Long answer: I don't know, what sort of injury do you have?
Of course, each injury is entirely unique - and needs tending to by a medical professional first!! NONE OF THIS ADVICE SUBSTITUTES SEEING YOUR DOCTOR OR PHYSIO.
But here are some general rules of thumb for wanting to keep some element of fitness and strength going if you are working with an injury:
1. Don't move into pain. Pain is your body saying stop. Listen to it. Don't just finish the set or the run or keep doing it because you just love doing it. Play the longer game and see the bigger picture. If you try and push through pain, you'll likely damage yourself more and put yourself out of action for longer.
Avoid pain in everyday activities where you can also, not just in exercise.
2. Is it a shallow, acute pain? That eases fairly quickly, and in 1-2 weeks is a-ok? It's likely to be muscular and should be rested. Is it a deeper, duller pain? It's probably not muscles and it could be tendons or ligaments. Tread carefully. They take a longer to heal (more like 2-6 months, even longer sometimes), as they have a poorer blood supply. Get an expert opinion.
3. In some instances - can it be worked around? For example, I once had a client who injured her shoulder in a fall. Physio assessment wasn't an option (first lockdown!), so we experimented with push variations that didn't hurt (we found keeping the elbows in to be a winning position), did a ton of rotator cuff exercises - and happenstance it worked (the plan was still to see a physio when she could). But after 6 months, her shoulder pain was gone - and she'd achieved her first full push up!
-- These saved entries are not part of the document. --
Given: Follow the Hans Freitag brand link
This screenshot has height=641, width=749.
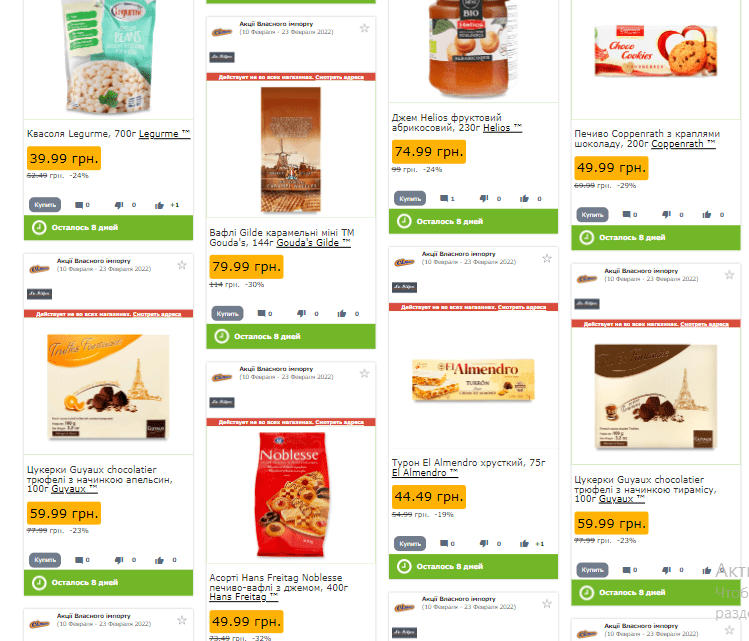Looking at the screenshot, I should 244,597.
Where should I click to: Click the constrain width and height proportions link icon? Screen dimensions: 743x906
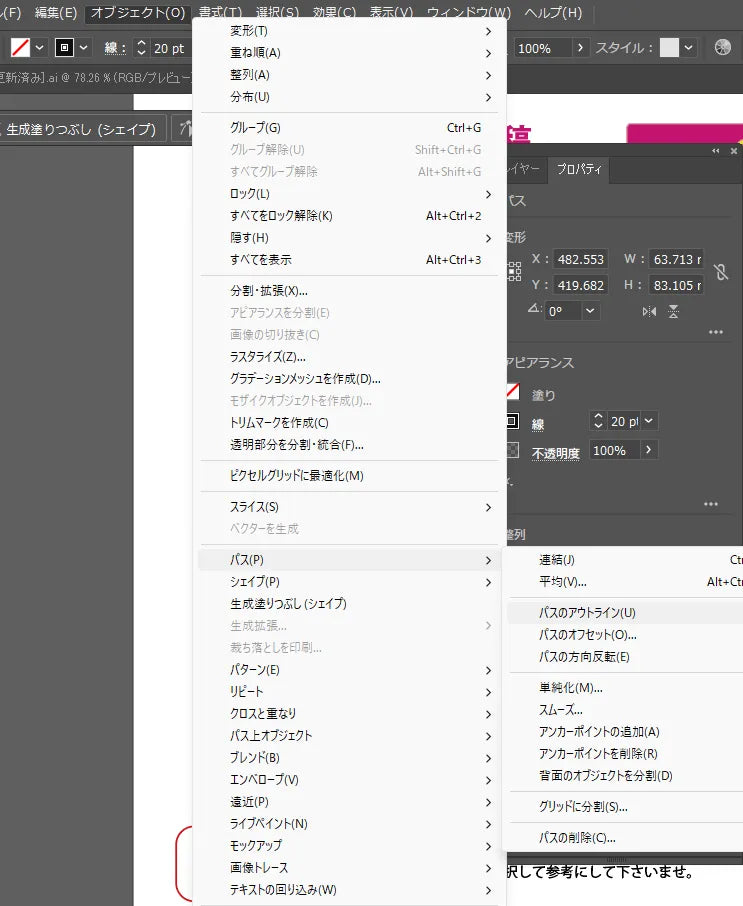(722, 272)
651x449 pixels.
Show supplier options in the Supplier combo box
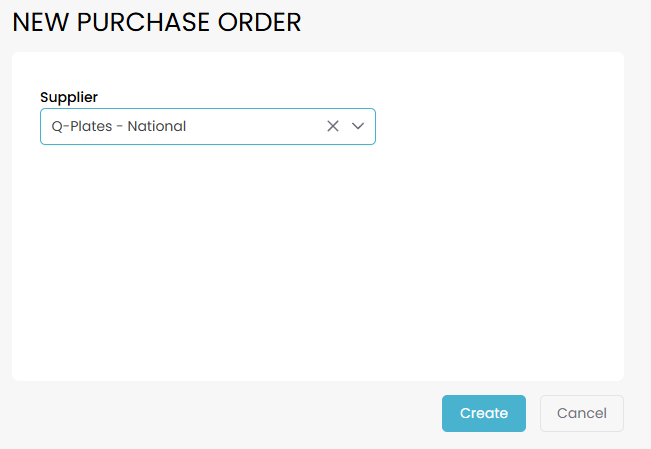click(358, 126)
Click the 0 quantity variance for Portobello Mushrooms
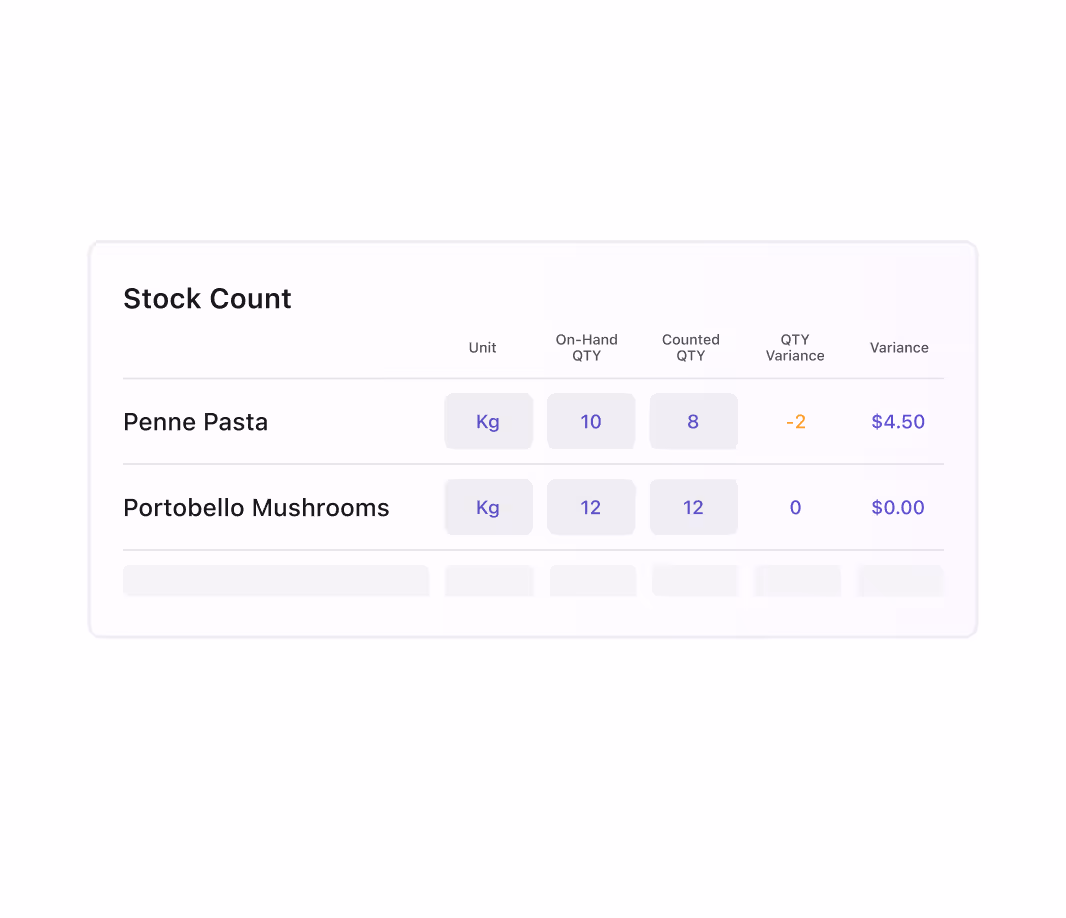Screen dimensions: 1066x918 (x=796, y=508)
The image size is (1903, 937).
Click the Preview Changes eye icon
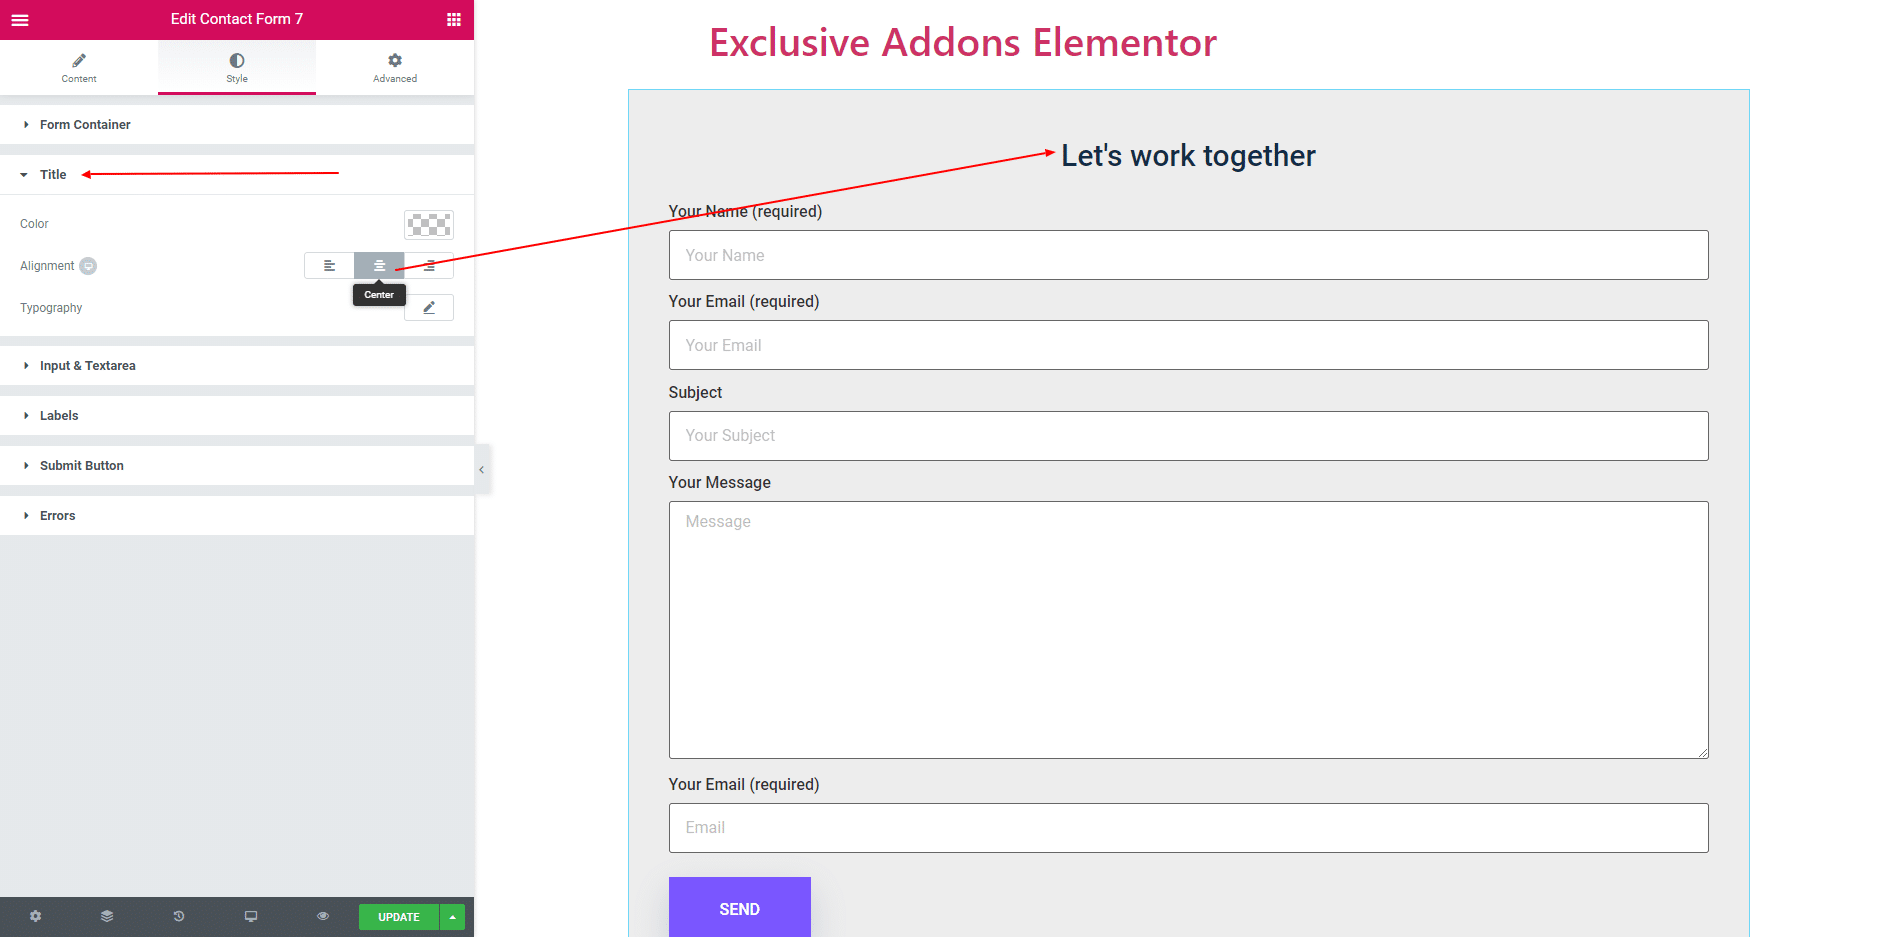[x=323, y=916]
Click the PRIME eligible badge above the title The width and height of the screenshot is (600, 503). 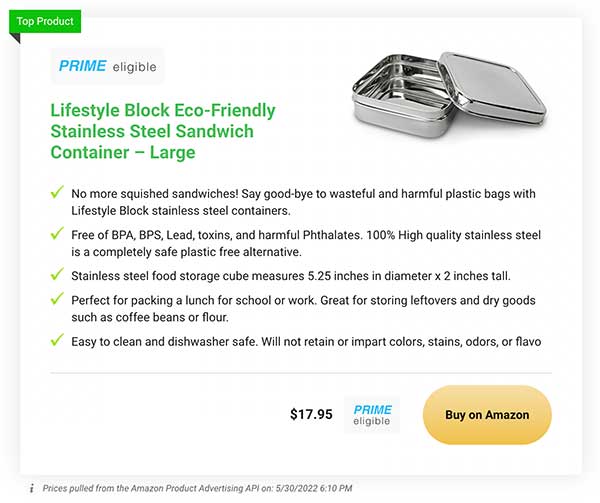coord(108,66)
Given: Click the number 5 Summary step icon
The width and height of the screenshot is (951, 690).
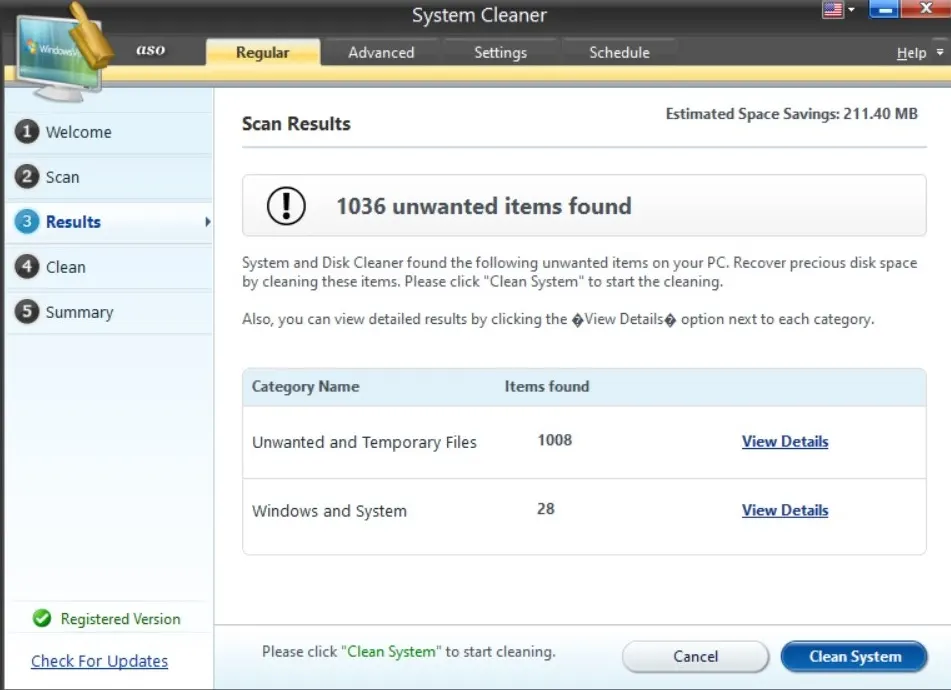Looking at the screenshot, I should 27,312.
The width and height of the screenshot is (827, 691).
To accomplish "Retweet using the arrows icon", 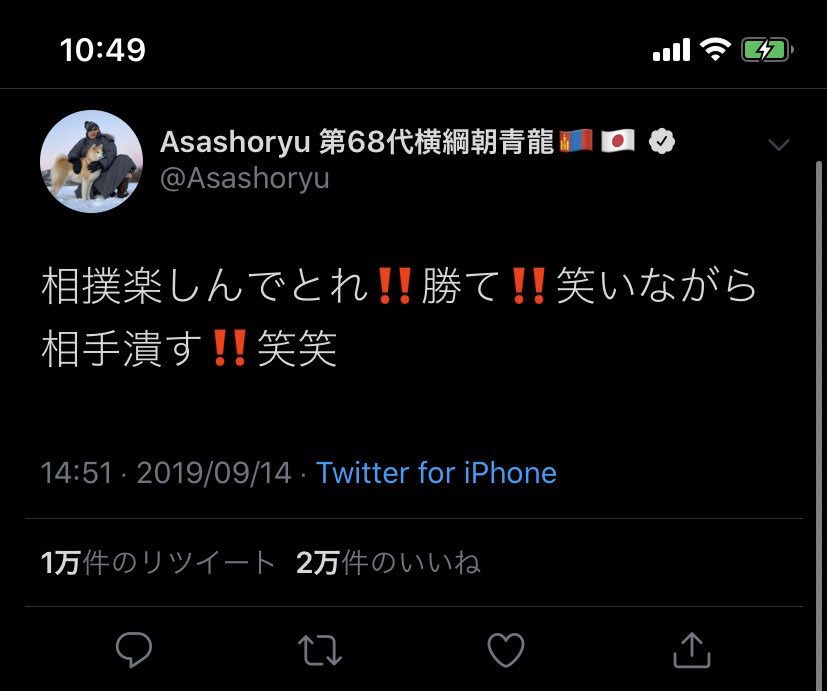I will pos(320,650).
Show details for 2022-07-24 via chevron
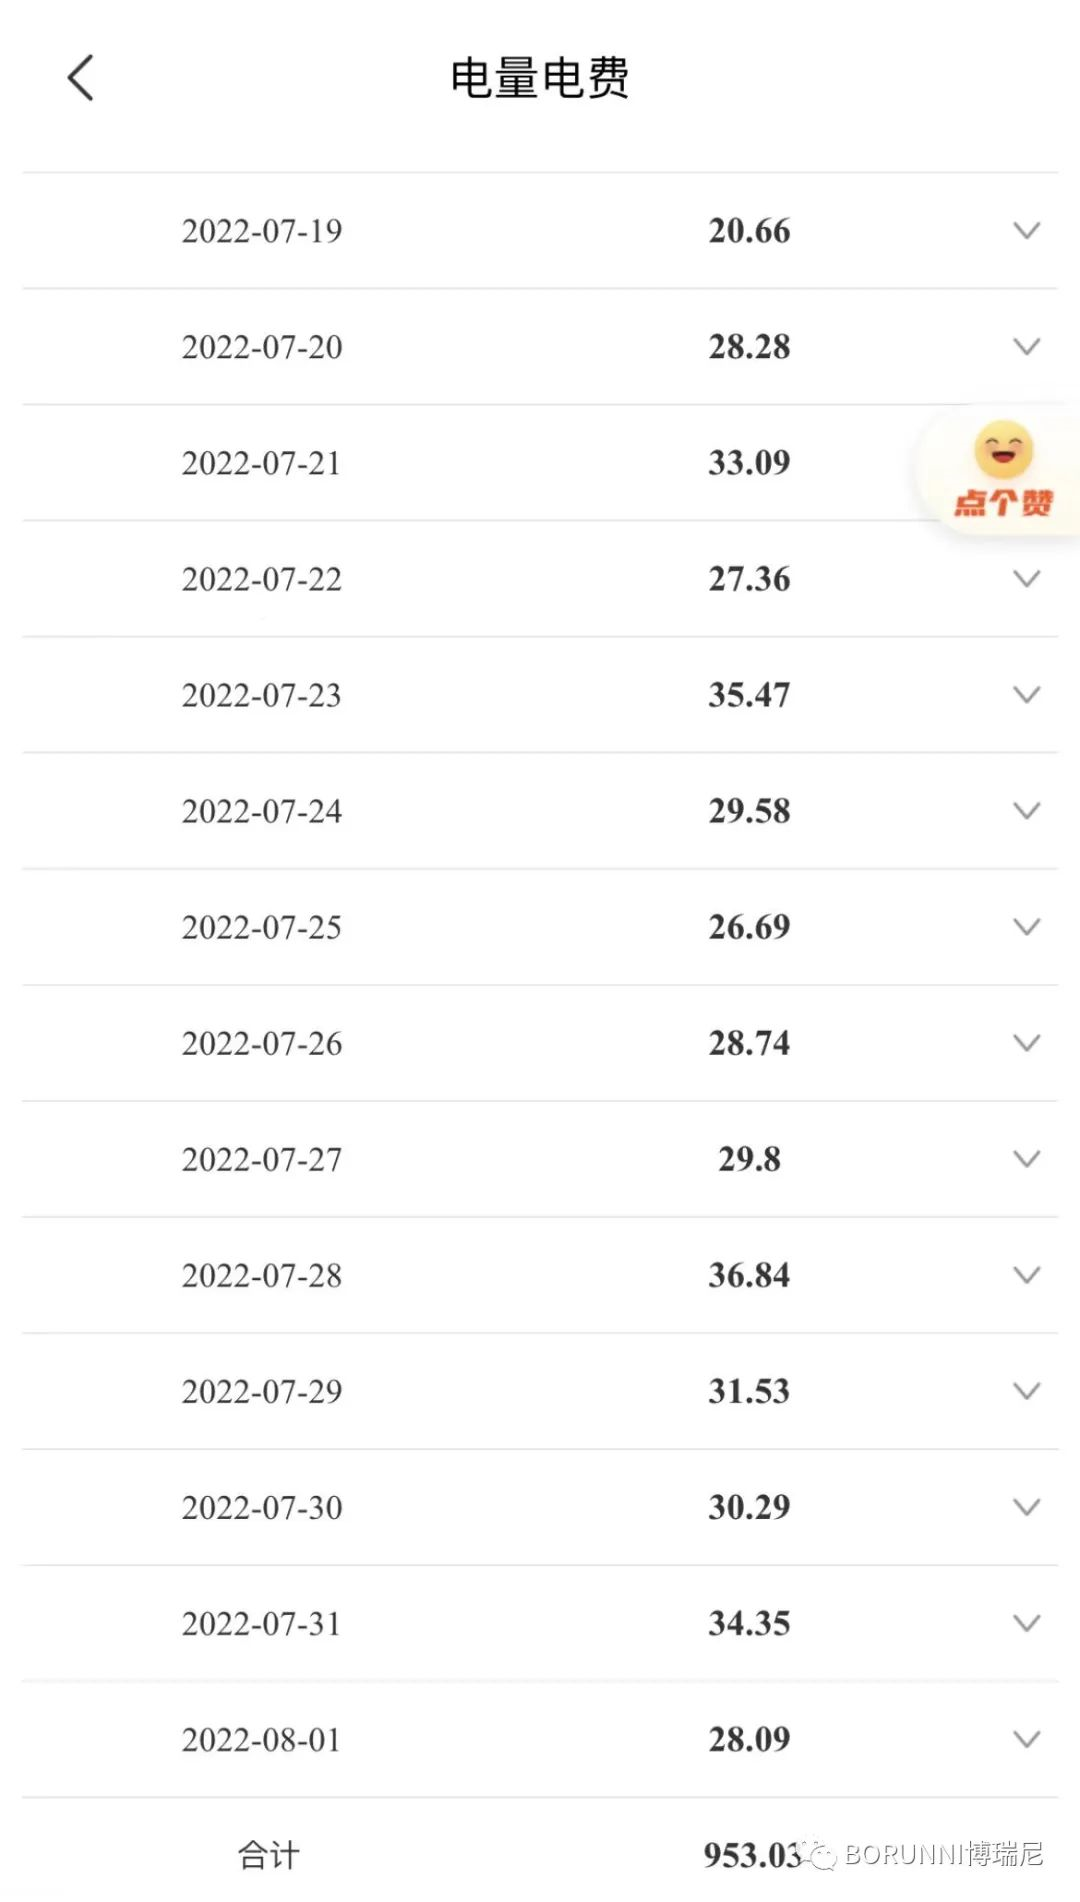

Another example is if the injury is just on one side of the body. It is VERY USEFUL to keep training the non-injured side e.g. if you've broken your arm or your leg, then work the other ok arm or leg. Why? Because you are continuing to train your nervous system and the some of the gains made do transfer to that side of your body not working.
If the injury is in your upper body - do you still have a pair of legs? Train those.
If the injury is in your leg - do you still have arms? Train those.
Get creative. Do the thing.
4. Heat and cold probably do both help. If it's an acute injury (short term painful), then alternate icing and heating may help, as may taking pain-relief and/or anti-inflammatory medicine, along with rest and raising up the injury. None of these are long term solutions; if they don't work after 2-3 days, don't keep dosing up on pain relief. Go get checked out.
Remember - the price of being an active person is probably injury at some point. The price of being a non-active person is definitely injury at some point. You didn't necessarily do something wrong to get injured. Or, you know, maybe jumping off that bench into the paddling pool wasn't in fact the best idea.
Remember also; most injuries don't last forever. I have worked with frozen shoulders, hip impingements, shoulder pain, torn quads/hamstrings/calves, pelvis pain, knee pain.... and they usually do not last forever. Keep seeking help, get advice, follow the advice and trust that your body will heal. It's pretty good at the recovery malarkey when we give it a chance.
What has been your biggest injury frustration? What is the worst injury you've had that you've come back from?